To clarify, Database::Observe monitors "profile-change-teardown" and notifies "places-shutdown", which directly triggers ConcurrentStatementHolder and (via History::Shutdown) and nsPlacesAutocomplete.js to shut down their connections.
https://dxr.mozilla.org/mozilla-central/source/toolkit/components/places/Database.cpp#1747

But I think I get what you mean; they are consumers of Places with read-only usage(?) connections and shut themselves down at that earlier point; they're not the Places core with Database's writable connection.  (Although a connection only doing reads could still end up being the one to checkpoint the WAL if it ends up being the last one to close.)
yep, that's right, Places consumers are expected to close a little bit earlier, and if they have a connection it will be closed earlier as well.
Priority: -- → P3
Having just looked at the DOMStorage-blocks-shutdown variant of this (bug 1335769) where a checkpoint was on the stack, I think we might also want to look at:

1) Having shutdown close()s explicitly disable auto-checkpointing so that we don't try and re-integrate the WAL back into the database at shutdown and incur all that I/O and the 2 fsync()s (under PRAGMA synchronous=NORMAL).  The exception would be cases like places' "clear history at shutdown" where we intentionally have best-effort privacy characteristics where we want deletions/erasures to be re-integrated so that we can be sure they no longer exist in the database.  This should avoids fsyncs under PRAGMA synchronous=NORMAL entirely.

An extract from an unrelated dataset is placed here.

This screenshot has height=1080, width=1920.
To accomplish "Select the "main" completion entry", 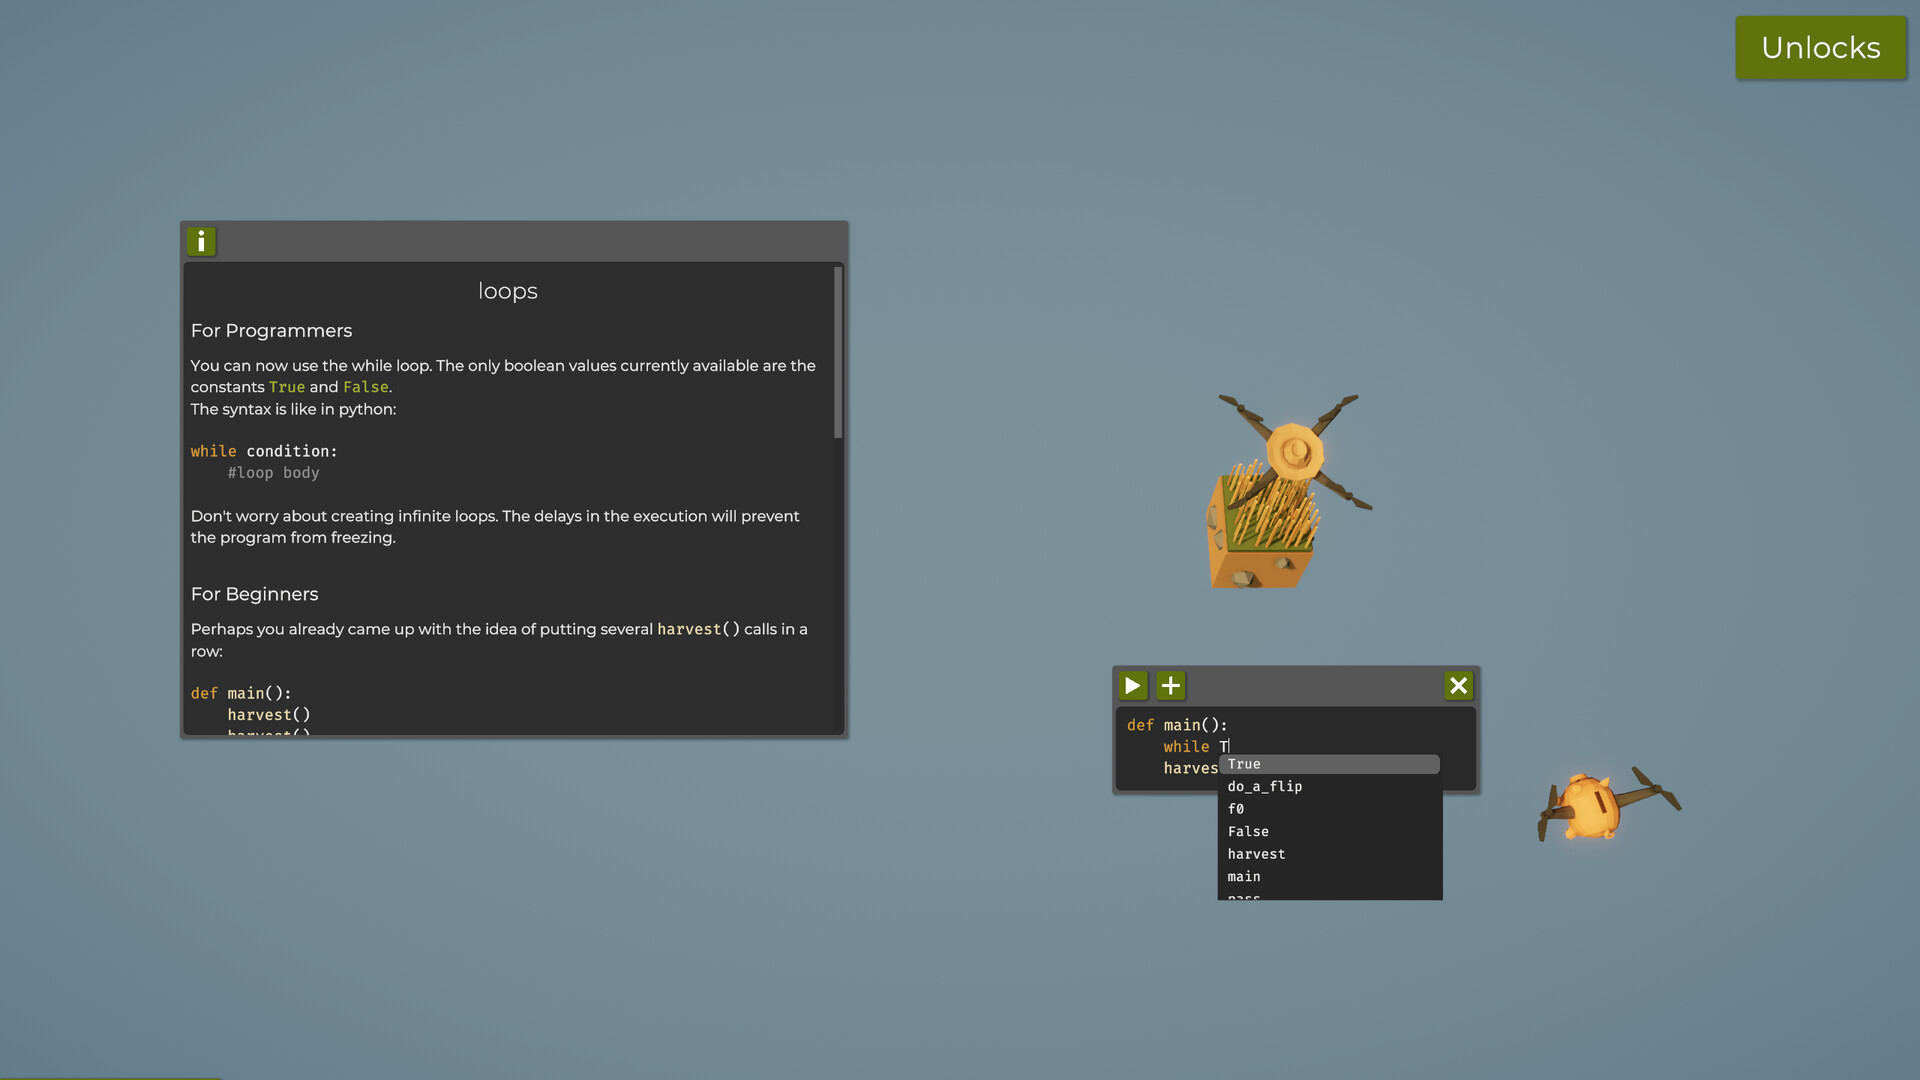I will point(1244,876).
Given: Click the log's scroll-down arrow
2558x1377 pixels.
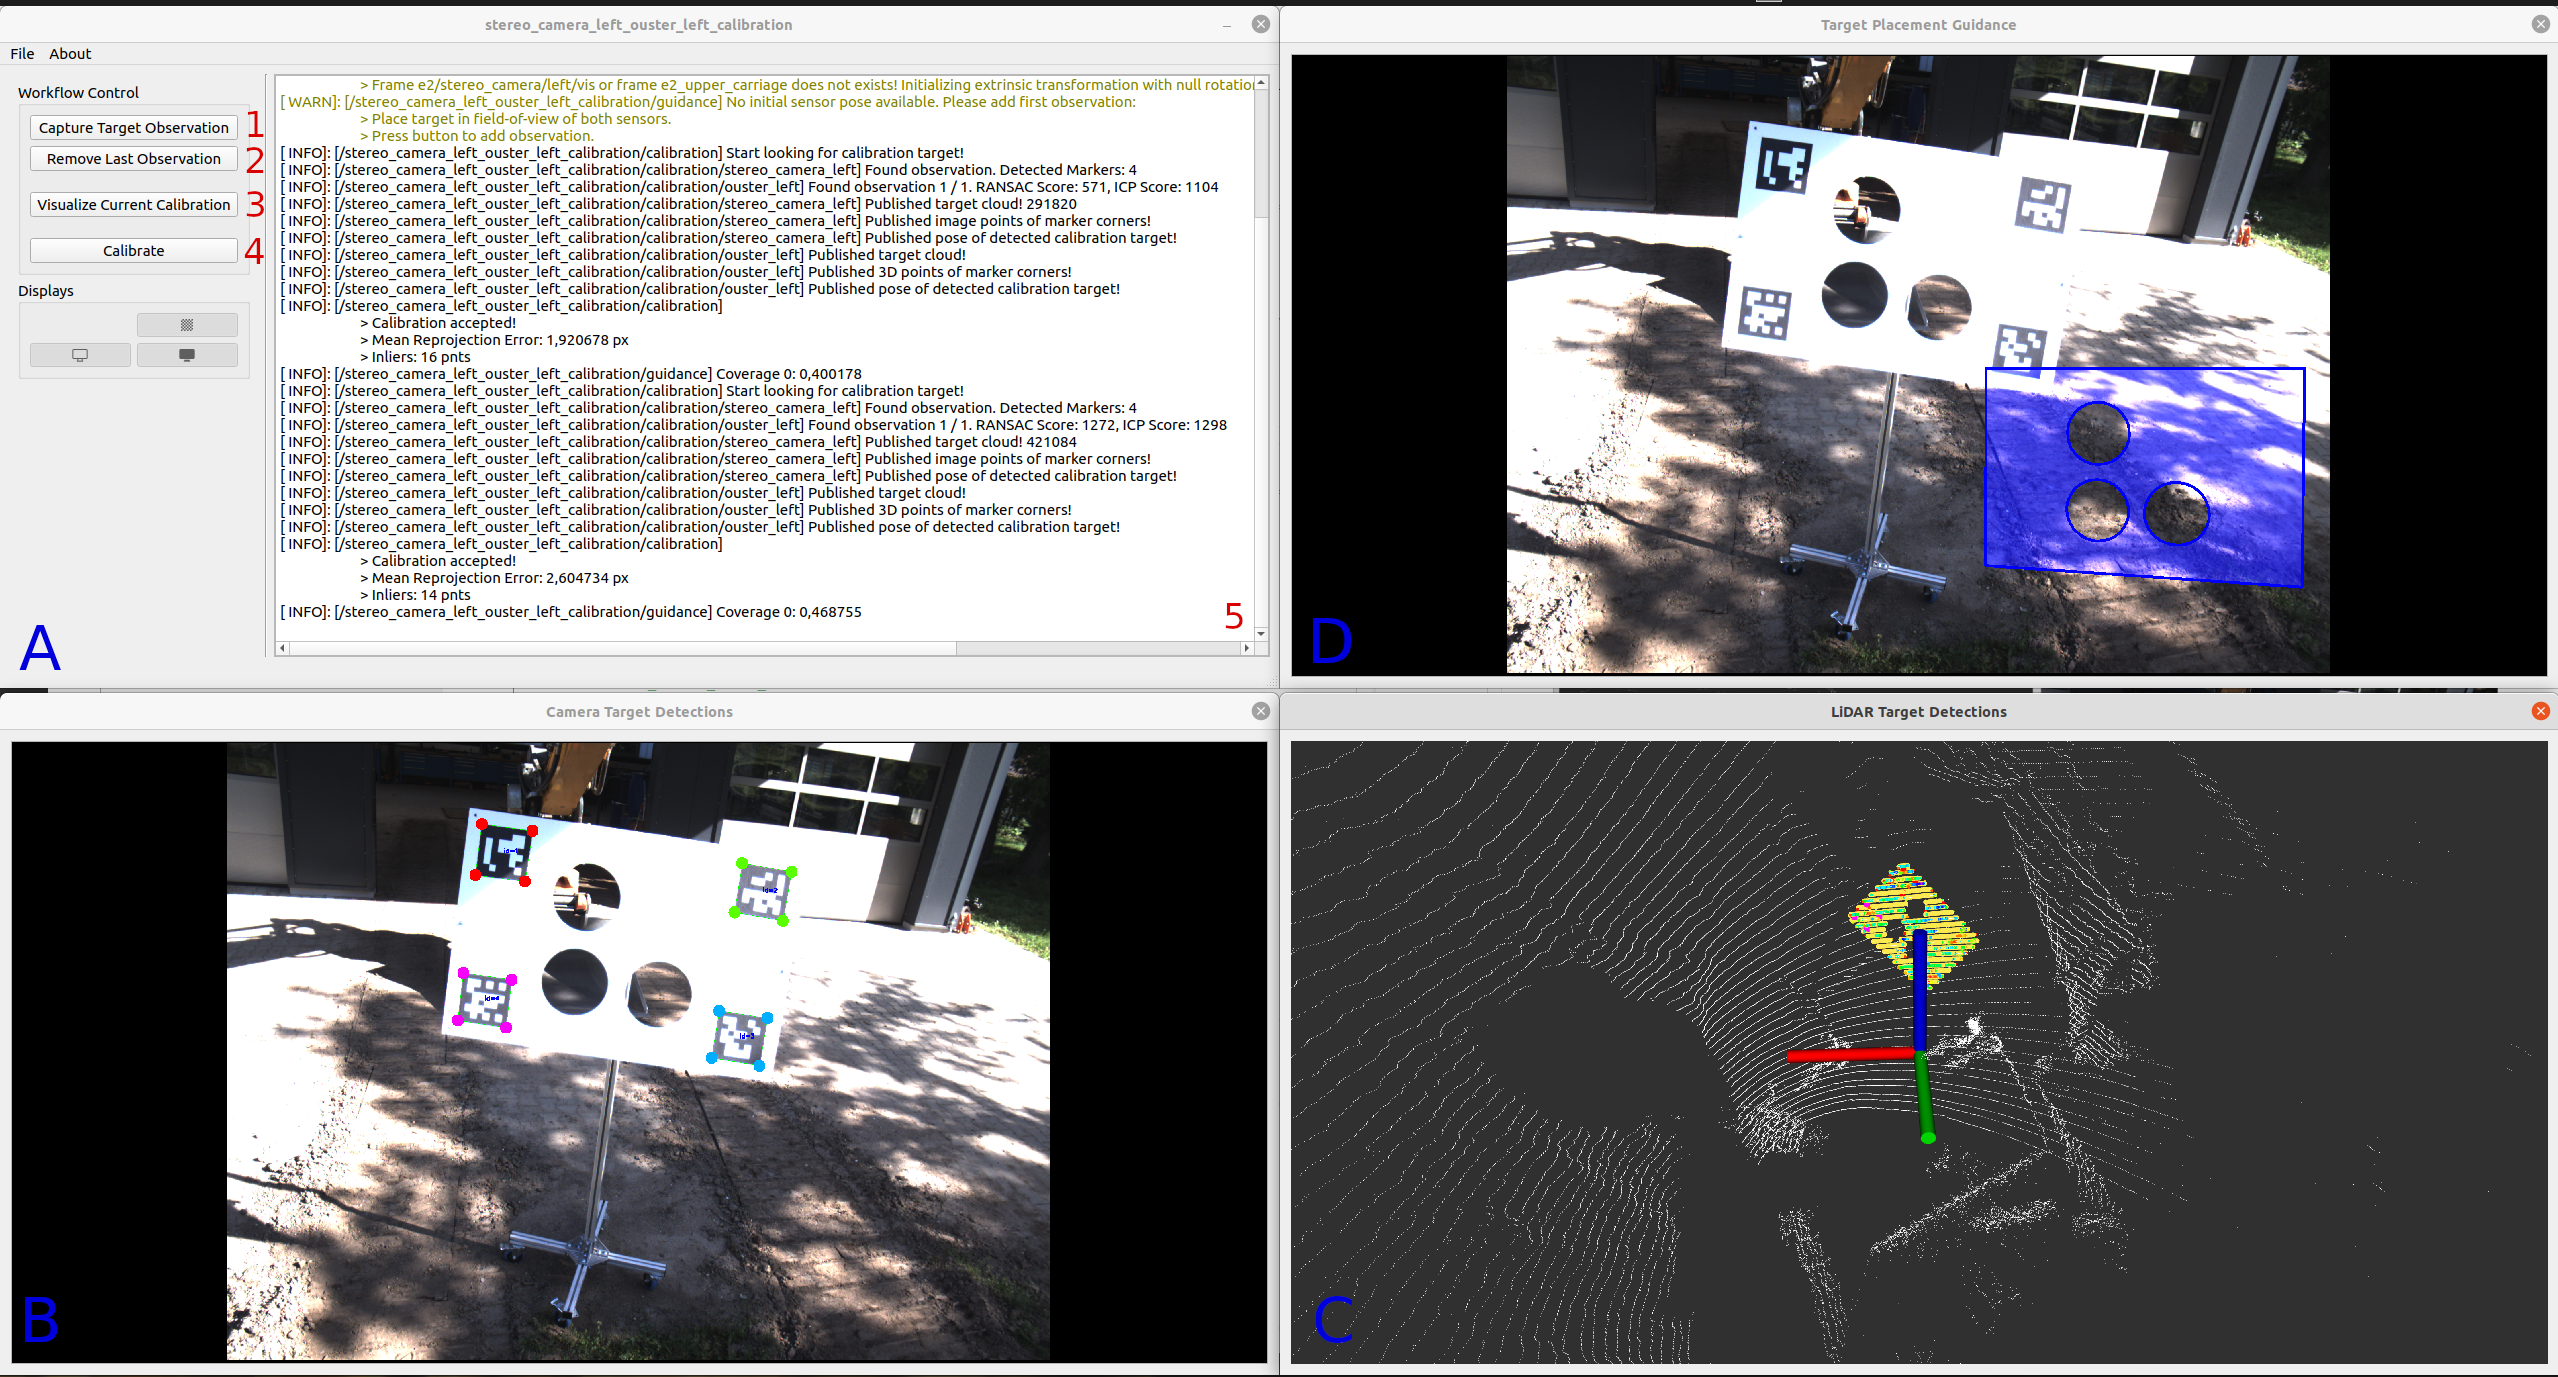Looking at the screenshot, I should pyautogui.click(x=1261, y=633).
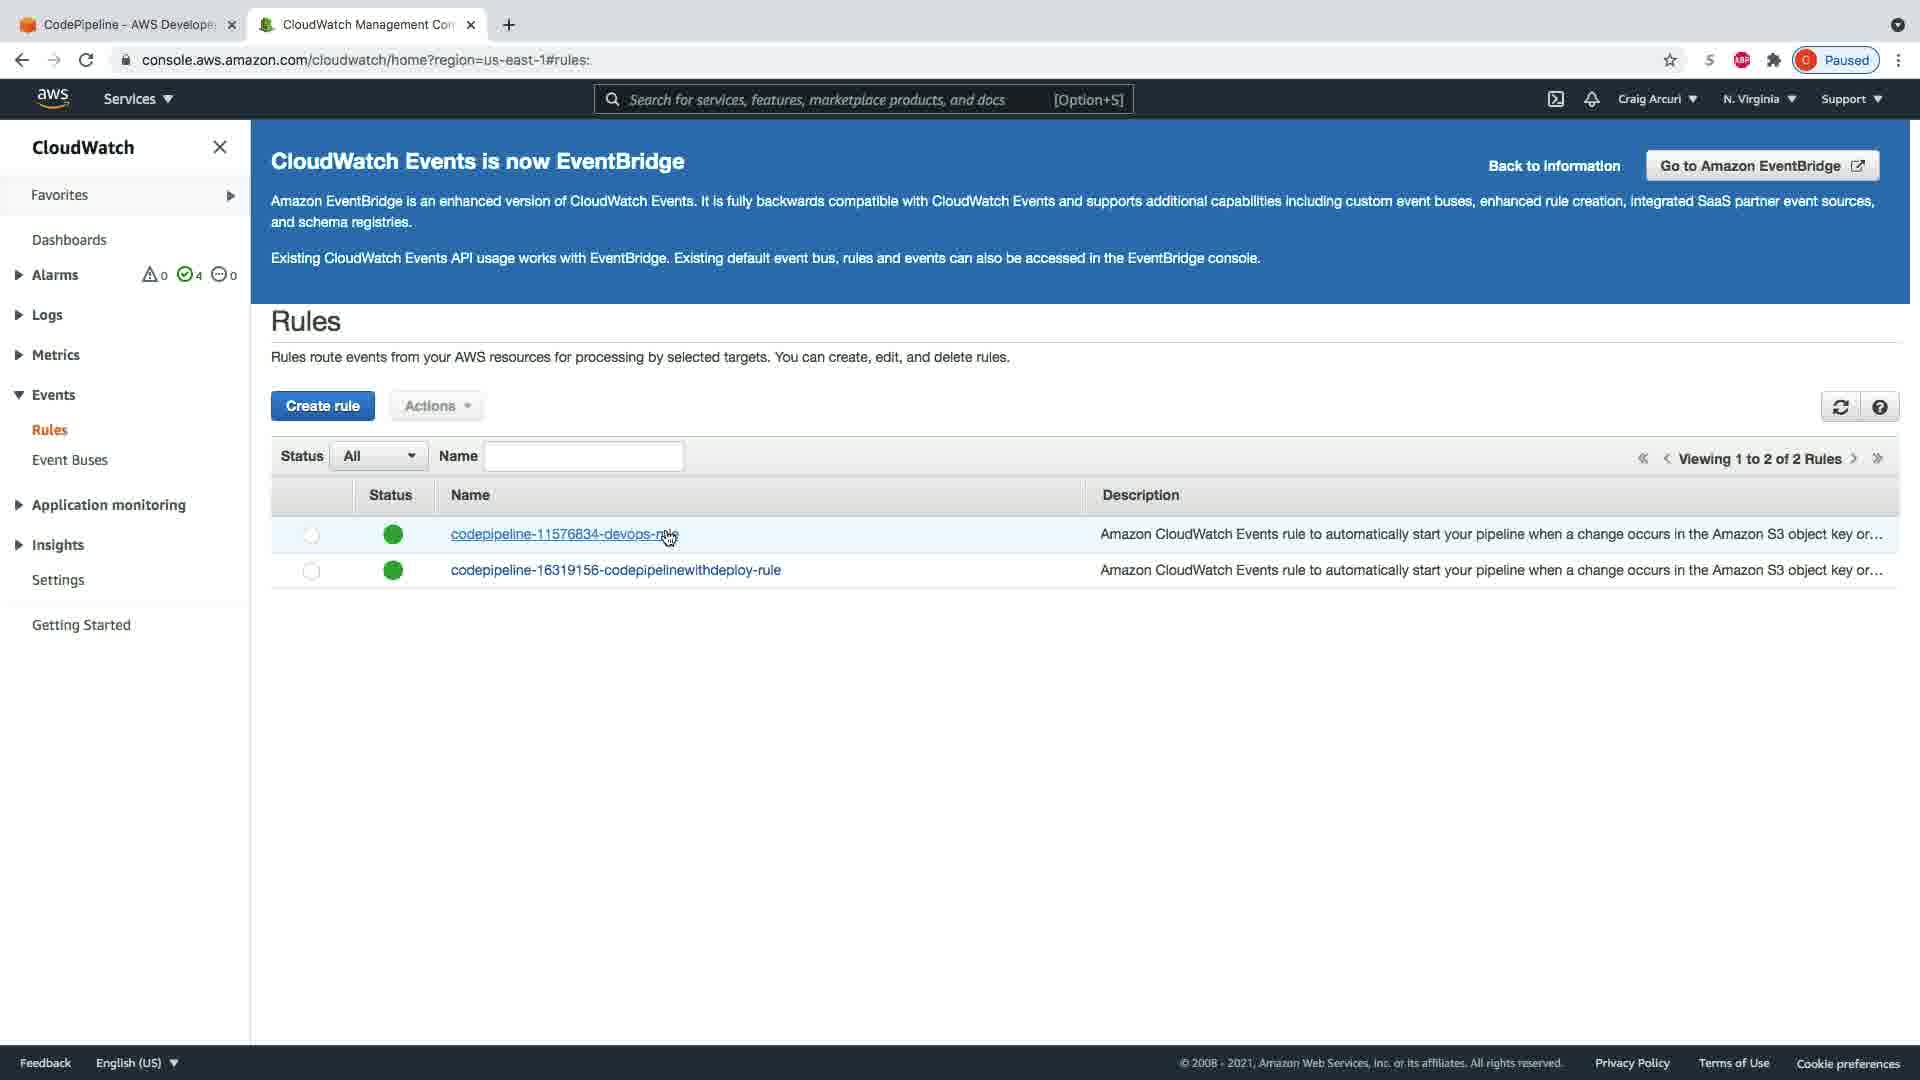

2) Unifying fsync/FlushFileBuffers calls at shutdown for cases where we do need to perform checkpointing.  While our random access database I/O does not particularly parallelize on its own, we do know that on existing hardware and file-systems fsync() calls are usually going to be disproportionately expensive.  If we know we're going to try and do close-related fsync()s on N threads, the VFS layers could do something where N-1 of the threads will skip their fsync call and block on the last thread completing its fsync.  (If the last thread decides not to fsync as indicated by its close method being called, and another thread flagged an fsync is needed, however, it will still be compelled to trigger an fsync, or to convince another thread to do so.)  These would be tracked independently for the WAL and database files, where we expect 1 fsync each.
Assignee: bugmail → nobody
Status: ASSIGNED → NEW
Depends on: 1405290
Depends on: 1437575
Closing because no crash reported since 12 weeks.
Status: NEW → RESOLVED
Closed: 6 years ago
Resolution: --- → WONTFIX
Closing because no crash reported since 12 weeks.